I will answer Deputy Smith's point, although I am not entirely clear on whether she is advocating for the FEMPI Acts to be rescinded in their entirety. Of course, if we did that, all the remaining restoration for higher-earning public servants would have to be provided immediately. The Acts must continue in force because they represent the legal basis for the benefits of the public service agreements from 2013 to 2020 and for pay restoration to continue up to 1 July 2022. They also contain important definitions of public servants, public service bodies, ministerial controls on pay and terms and conditions and provision for the additional superannuation contribution, for example. These are just some of the reasons the Acts remain in place.

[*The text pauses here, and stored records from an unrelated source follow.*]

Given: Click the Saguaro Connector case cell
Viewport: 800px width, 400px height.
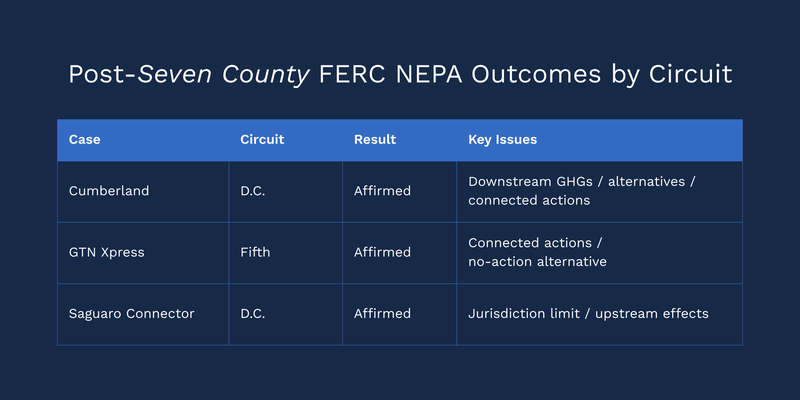Looking at the screenshot, I should 131,314.
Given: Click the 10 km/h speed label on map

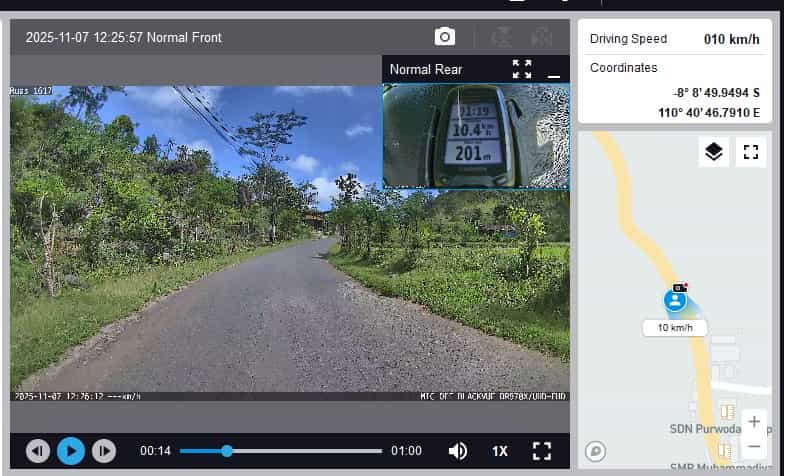Looking at the screenshot, I should click(675, 328).
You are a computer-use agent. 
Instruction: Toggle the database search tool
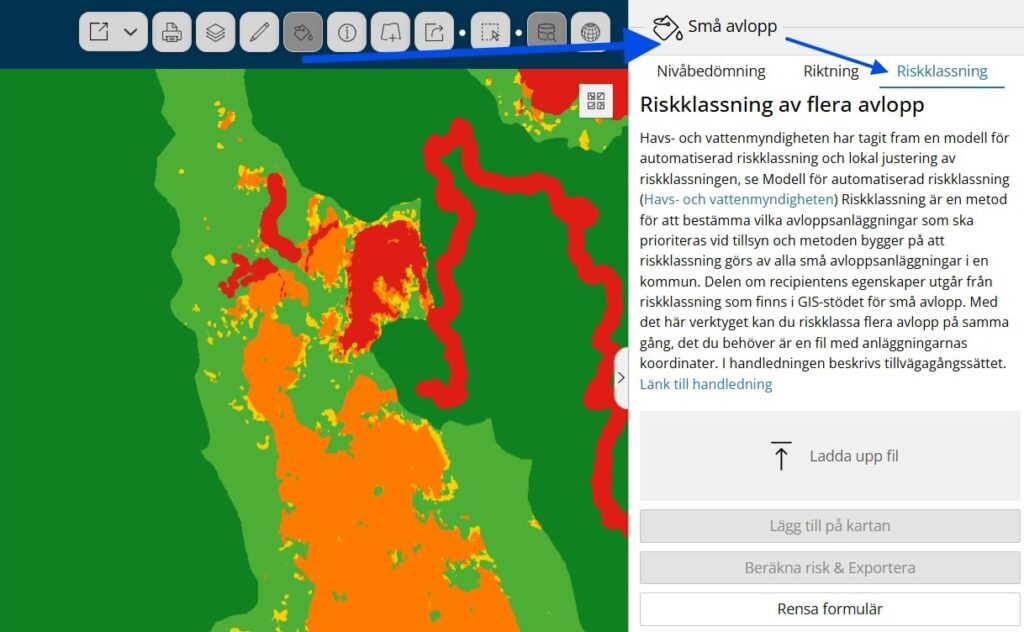(547, 32)
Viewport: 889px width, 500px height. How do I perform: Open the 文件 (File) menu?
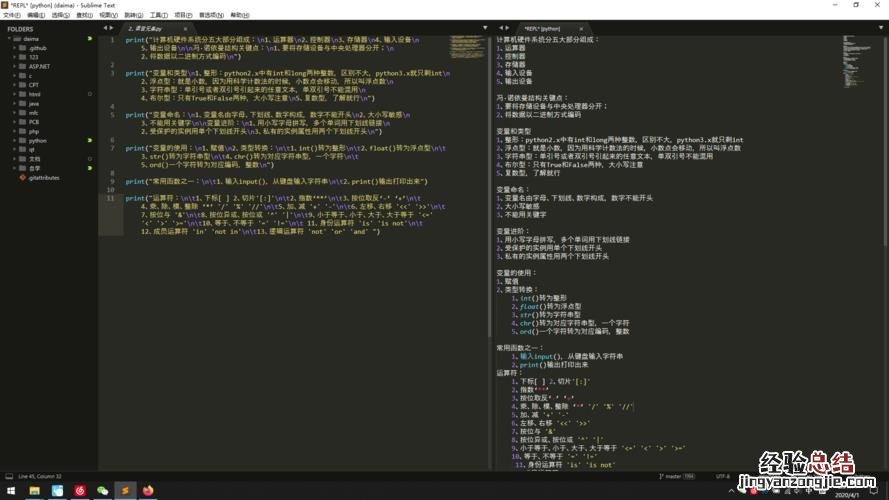(11, 16)
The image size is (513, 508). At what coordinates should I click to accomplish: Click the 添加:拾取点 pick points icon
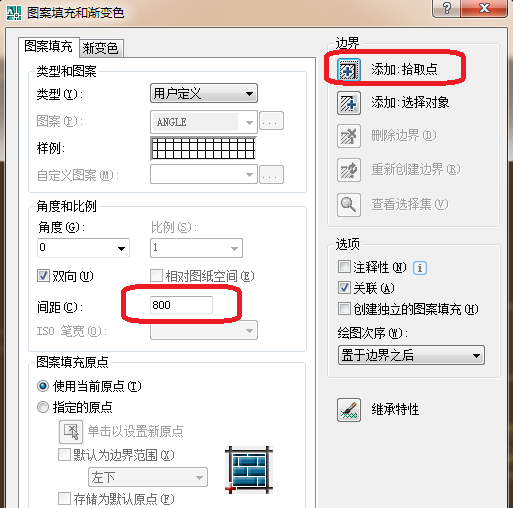(x=349, y=70)

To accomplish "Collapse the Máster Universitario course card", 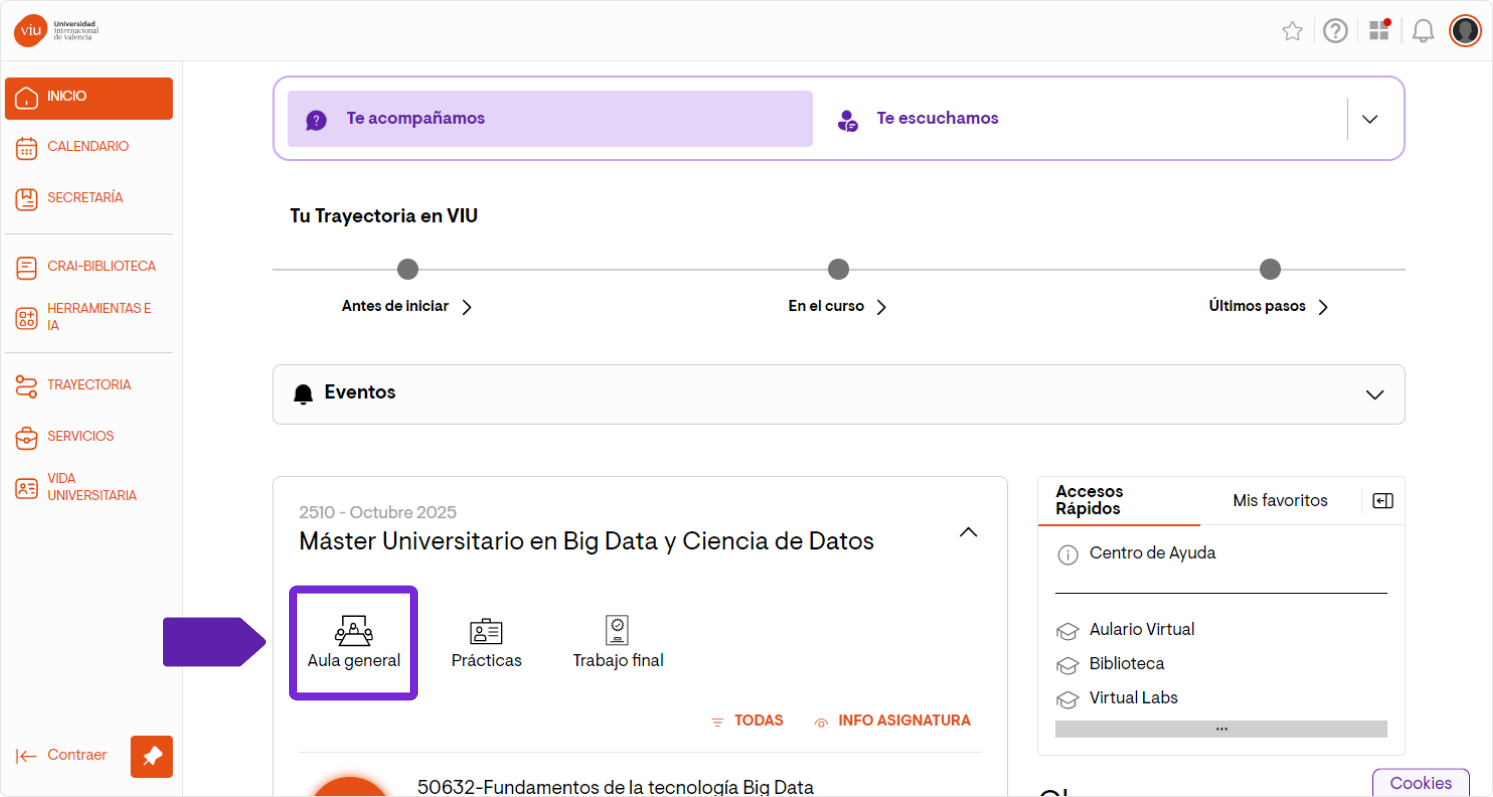I will click(968, 532).
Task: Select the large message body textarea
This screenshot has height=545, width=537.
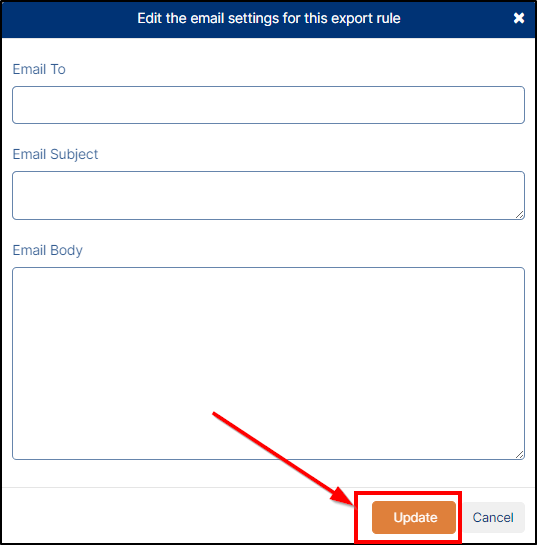Action: click(x=268, y=364)
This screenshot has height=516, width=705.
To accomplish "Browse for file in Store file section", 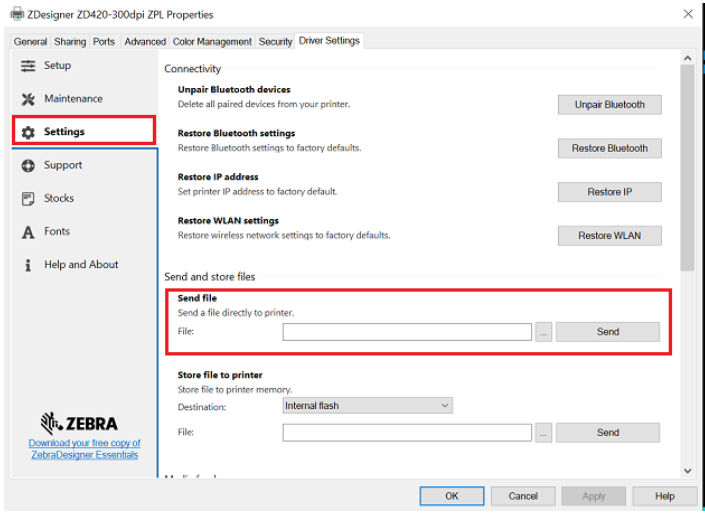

As colleagues will be aware, we have now achieved full restoration for public servants earning up to €70,000 and there is a timetable laid out for the restoration beyond that. The agreement being enabled through the passage of this legislation provides certainty on the public service pay bill until the end of next year. It also provides moderate and affordable pay increases over the next year and a half or so weighted in particular to public servants at the lower end of the pay scale. I am happy to commend the Bill to the House and I very much welcome the support of colleagues getting the Bill to this point.
The Bill will be sent to the Seanad.